* Exercise goal *
Reproduce the material below with every instance of "Locate" changed to "Find". Leave everything else as it is.

-- START Data for the task --

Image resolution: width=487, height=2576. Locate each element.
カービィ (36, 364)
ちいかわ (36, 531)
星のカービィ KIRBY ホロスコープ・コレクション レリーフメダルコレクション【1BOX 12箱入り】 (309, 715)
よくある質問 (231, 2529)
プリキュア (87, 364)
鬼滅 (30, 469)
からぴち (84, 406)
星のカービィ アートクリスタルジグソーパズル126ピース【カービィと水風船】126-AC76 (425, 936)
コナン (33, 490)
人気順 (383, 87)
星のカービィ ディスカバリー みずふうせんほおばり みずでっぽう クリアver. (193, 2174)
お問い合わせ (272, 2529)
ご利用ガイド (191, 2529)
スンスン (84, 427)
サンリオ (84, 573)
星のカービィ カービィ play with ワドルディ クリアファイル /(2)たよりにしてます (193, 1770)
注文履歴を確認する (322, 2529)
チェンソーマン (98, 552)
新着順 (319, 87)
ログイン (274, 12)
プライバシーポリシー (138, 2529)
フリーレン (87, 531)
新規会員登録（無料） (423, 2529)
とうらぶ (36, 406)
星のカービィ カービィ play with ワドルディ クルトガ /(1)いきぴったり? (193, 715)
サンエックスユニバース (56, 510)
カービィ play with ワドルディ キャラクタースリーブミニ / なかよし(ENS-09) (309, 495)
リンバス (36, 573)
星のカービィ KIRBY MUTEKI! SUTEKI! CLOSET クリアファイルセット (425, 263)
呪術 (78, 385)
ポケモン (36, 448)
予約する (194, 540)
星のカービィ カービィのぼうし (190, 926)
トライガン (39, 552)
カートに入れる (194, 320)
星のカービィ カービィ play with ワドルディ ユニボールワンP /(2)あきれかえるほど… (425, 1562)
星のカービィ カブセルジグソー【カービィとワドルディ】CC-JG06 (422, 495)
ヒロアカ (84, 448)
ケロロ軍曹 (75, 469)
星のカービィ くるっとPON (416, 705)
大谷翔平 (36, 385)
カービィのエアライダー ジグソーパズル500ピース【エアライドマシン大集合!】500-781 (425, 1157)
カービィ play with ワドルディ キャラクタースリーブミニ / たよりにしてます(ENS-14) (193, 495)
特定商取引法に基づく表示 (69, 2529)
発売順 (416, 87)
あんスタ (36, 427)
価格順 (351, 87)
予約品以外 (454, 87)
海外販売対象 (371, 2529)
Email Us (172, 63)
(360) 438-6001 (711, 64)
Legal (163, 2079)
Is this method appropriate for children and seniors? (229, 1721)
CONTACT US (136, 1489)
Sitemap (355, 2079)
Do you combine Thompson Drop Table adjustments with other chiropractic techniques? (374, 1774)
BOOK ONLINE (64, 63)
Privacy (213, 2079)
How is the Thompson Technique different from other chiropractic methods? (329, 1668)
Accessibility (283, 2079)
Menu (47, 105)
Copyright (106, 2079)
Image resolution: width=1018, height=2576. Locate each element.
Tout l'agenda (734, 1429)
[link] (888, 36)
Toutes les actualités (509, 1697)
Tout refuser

-- END Data for the task --

* Task result *
Image resolution: width=487, height=2576. Find each element.
カービィ (36, 364)
ちいかわ (36, 531)
星のカービィ KIRBY ホロスコープ・コレクション レリーフメダルコレクション【1BOX 12箱入り】 (309, 715)
よくある質問 (231, 2529)
プリキュア (87, 364)
鬼滅 (30, 469)
からぴち (84, 406)
星のカービィ アートクリスタルジグソーパズル126ピース【カービィと水風船】126-AC76 (425, 936)
コナン (33, 490)
人気順 (383, 87)
星のカービィ ディスカバリー みずふうせんほおばり みずでっぽう クリアver. (193, 2174)
お問い合わせ (272, 2529)
ご利用ガイド (191, 2529)
スンスン (84, 427)
サンリオ (84, 573)
星のカービィ カービィ play with ワドルディ クリアファイル /(2)たよりにしてます (193, 1770)
注文履歴を確認する (322, 2529)
チェンソーマン (98, 552)
新着順 (319, 87)
ログイン (274, 12)
プライバシーポリシー (138, 2529)
フリーレン (87, 531)
新規会員登録（無料） (423, 2529)
とうらぶ (36, 406)
星のカービィ カービィ play with ワドルディ クルトガ /(1)いきぴったり? (193, 715)
サンエックスユニバース (56, 510)
カービィ play with ワドルディ キャラクタースリーブミニ / なかよし(ENS-09) (309, 495)
リンバス (36, 573)
星のカービィ KIRBY MUTEKI! SUTEKI! CLOSET クリアファイルセット (425, 263)
呪術 (78, 385)
ポケモン (36, 448)
予約する (194, 540)
星のカービィ カービィのぼうし (190, 926)
トライガン (39, 552)
カートに入れる (194, 320)
星のカービィ カービィ play with ワドルディ ユニボールワンP /(2)あきれかえるほど… (425, 1562)
星のカービィ カブセルジグソー【カービィとワドルディ】CC-JG06 (422, 495)
ヒロアカ (84, 448)
ケロロ軍曹 (75, 469)
星のカービィ くるっとPON (416, 705)
大谷翔平 (36, 385)
カービィのエアライダー ジグソーパズル500ピース【エアライドマシン大集合!】500-781 (425, 1157)
カービィ play with ワドルディ キャラクタースリーブミニ / たよりにしてます(ENS-14) (193, 495)
特定商取引法に基づく表示 (69, 2529)
発売順 (416, 87)
あんスタ (36, 427)
価格順 (351, 87)
予約品以外 (454, 87)
海外販売対象 (371, 2529)
Email Us (172, 63)
(360) 438-6001 (711, 64)
Legal (163, 2079)
Is this method appropriate for children and seniors? (229, 1721)
CONTACT US (136, 1489)
Sitemap (355, 2079)
Do you combine Thompson Drop Table adjustments with other chiropractic techniques? (374, 1774)
BOOK ONLINE (64, 63)
Privacy (213, 2079)
How is the Thompson Technique different from other chiropractic methods? (329, 1668)
Accessibility (283, 2079)
Menu (47, 105)
Copyright (106, 2079)
Image resolution: width=1018, height=2576. Find each element.
Tout l'agenda (734, 1429)
[link] (888, 36)
Toutes les actualités (509, 1697)
Tout refuser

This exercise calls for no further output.